> Set exercise: Continue the post on making a paper flexagon for language teaching from the point where it stops; the records come after it.

-- start Passage provided --

“In crafting there are no mistakes, just unique creations.”

This is yet another post in my DIY or how-to-turn-a-carrot-into-a-clarinet series (See CREATIVE LOW-COST TEACHING/LEARNING AIDS to learn how to make low-cost flip cards, small books, vocabulary organizers, puppets and game fields out of a sheet of paper).

Today we will try to make a flexagon.

What is a flexagon?

A New Design (2)

Flexagons are mathematical puzzles that are folded paper figures. There are many types of flexagons with a different number of faces. As you flex the flexagon, you should find all the possible combinations/faces. Your learners might enjoy the story of the creation of the first flexagon (read more about flexagons here).

Today we’ll try to make a square flexagon with 6 faces  (or sides of the paper) in total. This flexagon may become another efficient low-cost DIY learning tool in your students’ pocket. It is

super easy to make (no glue, no tape, no complicated patterns or folds)

low-cost (you’ll just need an A4 sheet of paper per student), and

learning rich (i.e. apart from “creative fun”, it provides for extensive recycling of language).

Materials required: an A4 sheet of paper, a pair of scissors, crayons (you can keep it black and white – this will significantly reduce its visual appeal but will help save time and keep your learners’ hands clean – learning might be a dirty business at times)

How to make:

1. Hand out a sheet of paper (either an A4 format or a square sheet of paper, either will do) to each student and ask them to fold it in half 4 times to make 16 squares (a 4 by 4 grid). Get them to crease all the fold lines back and forth before folding the model. This will significantly improve its flexibility.

2016-07-25 13.16.23

2. Fold the grid in half and cut out the two middle squares.


3. Now you have 12 squares on one side, and 12 on the other. You may colour the squares, or put letters, words, numbers, or leave them blank to add words later. If you want particular words, phrases, images to be featured on one particular side together, follow the pattern below.

Once folded, you’ll have sides A, B, C, D, E and F.


Now fold the grid, fold the top first, and then fold the other sides going clockwise. In the end, one top square (the yellow square in the picture below) will need to be changed. Pull the down square up and place it on top.


Now your flexagon is ready. Keep folding and opening it till you find all the faces.

How can we use it for ELT?

1. Vocabulary review

Have your students put down phrases/words.

Squares A –  4 names of animals

Squares B – 4 names of birds

Squares C – 4 names of ______

These can be irregular verbs, phrasal verbs, idioms, etc. Ask your students to flex the flexagon and make sentences that are true about them using the words in the squares.

-- end Passage provided --
-- start Entries shown --

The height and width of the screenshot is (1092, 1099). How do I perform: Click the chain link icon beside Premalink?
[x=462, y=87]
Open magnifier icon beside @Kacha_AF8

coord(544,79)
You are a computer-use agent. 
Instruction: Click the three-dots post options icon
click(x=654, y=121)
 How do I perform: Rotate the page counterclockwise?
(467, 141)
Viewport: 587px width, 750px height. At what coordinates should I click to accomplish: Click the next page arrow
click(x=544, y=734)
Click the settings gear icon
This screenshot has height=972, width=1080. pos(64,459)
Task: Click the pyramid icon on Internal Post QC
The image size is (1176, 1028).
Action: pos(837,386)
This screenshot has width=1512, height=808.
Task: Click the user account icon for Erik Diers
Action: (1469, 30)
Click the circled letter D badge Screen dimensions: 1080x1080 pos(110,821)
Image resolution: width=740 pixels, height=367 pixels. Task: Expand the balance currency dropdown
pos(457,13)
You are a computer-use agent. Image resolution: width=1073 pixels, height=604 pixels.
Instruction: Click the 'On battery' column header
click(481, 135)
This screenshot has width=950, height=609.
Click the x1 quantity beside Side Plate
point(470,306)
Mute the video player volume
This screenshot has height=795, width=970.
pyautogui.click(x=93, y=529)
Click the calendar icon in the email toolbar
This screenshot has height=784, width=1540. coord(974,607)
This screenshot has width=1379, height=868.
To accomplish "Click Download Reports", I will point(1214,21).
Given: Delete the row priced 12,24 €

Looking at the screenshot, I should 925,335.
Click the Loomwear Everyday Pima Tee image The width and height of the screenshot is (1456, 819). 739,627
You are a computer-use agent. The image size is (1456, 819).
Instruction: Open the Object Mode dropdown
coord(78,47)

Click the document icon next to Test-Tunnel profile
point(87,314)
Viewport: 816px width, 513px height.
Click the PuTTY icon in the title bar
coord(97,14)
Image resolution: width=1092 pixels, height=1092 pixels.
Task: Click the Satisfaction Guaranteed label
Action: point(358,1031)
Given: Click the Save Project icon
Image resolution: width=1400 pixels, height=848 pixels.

-- end Entries shown --

> Exercise result:
(Check this post  VOCABULARY REVIEW- FORTUNE TELLERS by Pete from ELT-Planning for more ideas)

2. Vocabulary organizer

Have your students pick 6 words and put the information about each word (e.g. translation, transcription, use in a sentence, synonyms, etc.) in the squares of the flexagon – one word per face. Their task is to flex the flexagon to fill in all the squares.

(Looking for more ideas? Check this post ALL IN ONE: VOCABULARY ORGANIZER/FLASH CARD MAKER)

3. Storymaking tool

Get your students to think about the stories/texts they’ve recently read (you can focus on one text or several texts) and write the key words, e.g. 4 verbs, 4 nouns, 4 images, 4 adjectives, 4 phrasal verbs and 4 adverbs, in the grid (before the fold it into the flexagon) in random order or following the pattern to make sure they’re featured on one side (see the image in section 3 above). When the flexagon is ready, the task is to flex the flexagon and tell a story using the words in the squares. They should keep telling their story until they’ve opened all the sides. (For lower level students, you may want to simplify the task a bit and get them to make up short stories – one or two sides only).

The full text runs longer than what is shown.